Bond markets were unmoved by the decision, but equity markets were boosted by the larger reduction. US equities gained as the technology-focused Nasdaq index rose more than the broad S&P 500 index. Japanese equities rallied strongly as the Nikkei 225 index gained 3.3%. The dollar extended its recent weakness against the euro and the pound.
UK: BANK OF ENGLAND HOLDS RATES AS INFLATION REMAINS UNCHANGED
The Bank of England left interest rates at 5% as expected. However, this was not a unanimous decision as one member of the Monetary Policy Committee voted for a cut of 0.25%. The annual inflation rate was unchanged in August as CPI came in at 2.2% and core inflation (excluding variable energy and food prices) increased by 0.2% last month. The bank is wary of price inflation remaining above its 2% target and of wage inflation remaining strong. However, the bank’s forecasts now see inflation rising slightly to 2.5% by the end of the year, and for GDP growth to return to 0.3% a quarter and it indicated a gradual reduction in interest rates should follow if these forecasts are delivered.

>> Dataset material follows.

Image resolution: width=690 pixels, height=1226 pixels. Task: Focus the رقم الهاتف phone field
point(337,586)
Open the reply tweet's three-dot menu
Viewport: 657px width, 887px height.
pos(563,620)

The potential for a rate cut at the next meeting in November gave a boost to UK equities as markets extended gains from the last two weeks. Government bonds declined slightly as investors have trimmed their expectations for total rate cuts by the end of the year, and the pound rose to its highest value against the dollar in more than two years.

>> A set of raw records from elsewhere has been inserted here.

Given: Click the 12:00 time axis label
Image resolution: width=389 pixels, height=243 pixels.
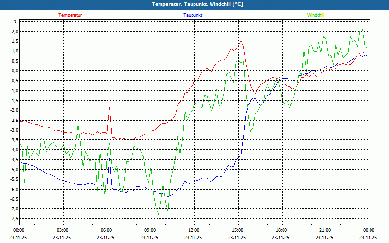Looking at the screenshot, I should [x=194, y=230].

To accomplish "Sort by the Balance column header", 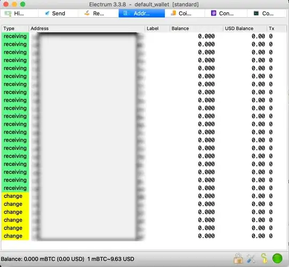I will (x=196, y=28).
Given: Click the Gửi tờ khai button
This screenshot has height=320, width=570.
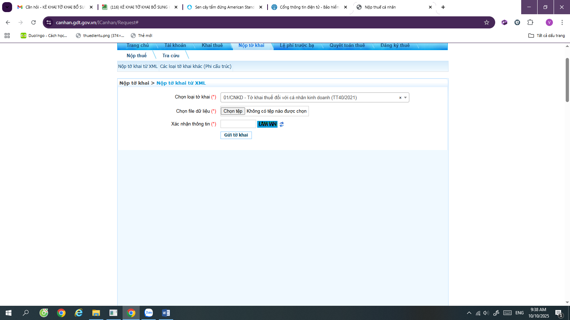Looking at the screenshot, I should pos(236,135).
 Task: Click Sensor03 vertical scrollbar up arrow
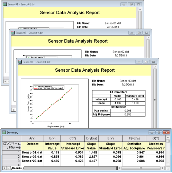[x=155, y=67]
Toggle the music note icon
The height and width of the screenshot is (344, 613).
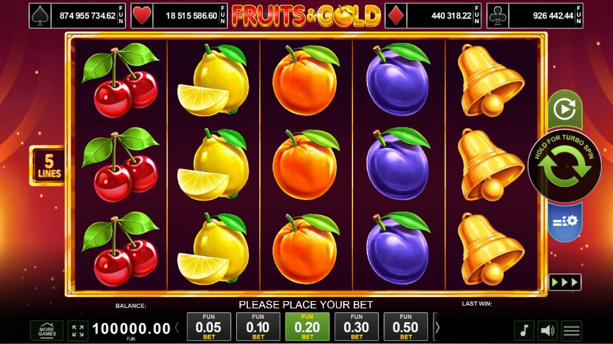524,330
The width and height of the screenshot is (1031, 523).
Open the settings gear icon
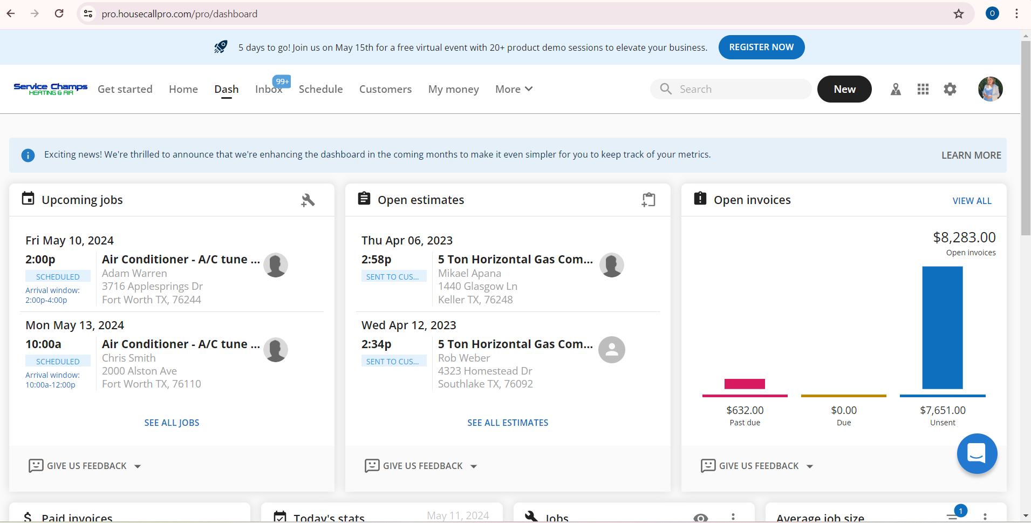(x=950, y=90)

EQUITIES: AUTOMAKER WOES HERALD GERMAN LETHARGY
German industry continues to struggle and this is most apparent in the troubles of its automakers. VW is shutting a plant in its hometown of Wolfsburg, a first in 87 years, plans to cut 15,000 jobs to reduce costs, and is poised to set aside €4bn to do so in the coming quarter. Demand for new cars in Europe has tanked, with new registrations plummeting 18% in August, and automakers are facing a double whammy of fierce competition from China. BMW’s operating margin is also reeling from low Chinese demand and a warning on faulty brakes, though overall sales have grown in the first eight months of the year. Europe’s listed car makers have lagged the broad index significantly this year.

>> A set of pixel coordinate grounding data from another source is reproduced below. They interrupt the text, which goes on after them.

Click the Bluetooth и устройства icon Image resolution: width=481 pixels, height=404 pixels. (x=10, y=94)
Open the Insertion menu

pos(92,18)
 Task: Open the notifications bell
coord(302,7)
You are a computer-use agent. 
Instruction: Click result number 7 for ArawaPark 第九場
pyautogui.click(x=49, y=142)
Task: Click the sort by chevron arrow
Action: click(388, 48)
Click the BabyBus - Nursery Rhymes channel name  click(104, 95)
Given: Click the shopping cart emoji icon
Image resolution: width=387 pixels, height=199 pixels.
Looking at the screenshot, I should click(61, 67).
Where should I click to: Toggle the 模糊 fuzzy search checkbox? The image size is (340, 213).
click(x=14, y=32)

The German economy has shrunk year to date and the outlook remains poor. The ZEW Indicator of economic sentiment has dropped from a bullish 47.5 to 3.6 since June as economists cool their expectations for production from Europe’s leading manufacturer.
For more information regarding our weekly market reports, we encourage you to give us a call on 01732 746188 or send us an email at enquiries@foxgroveassociates.co.uk.
This document has been prepared for general information only. It does not contain all of the information which an investor may require in order to make an investment decision. If you are unsure whether this is a suitable investment you should speak to your financial adviser. This information is not guaranteed to be correct, complete, or accurate. Financial Express Investments Ltd, registration number 03110696, is authorised and regulated by the Financial Conduct Authority (FRN 209967). For our full disclaimer please visit https://www.fefundinfo.com/en-gb/about/legal-and-policies/.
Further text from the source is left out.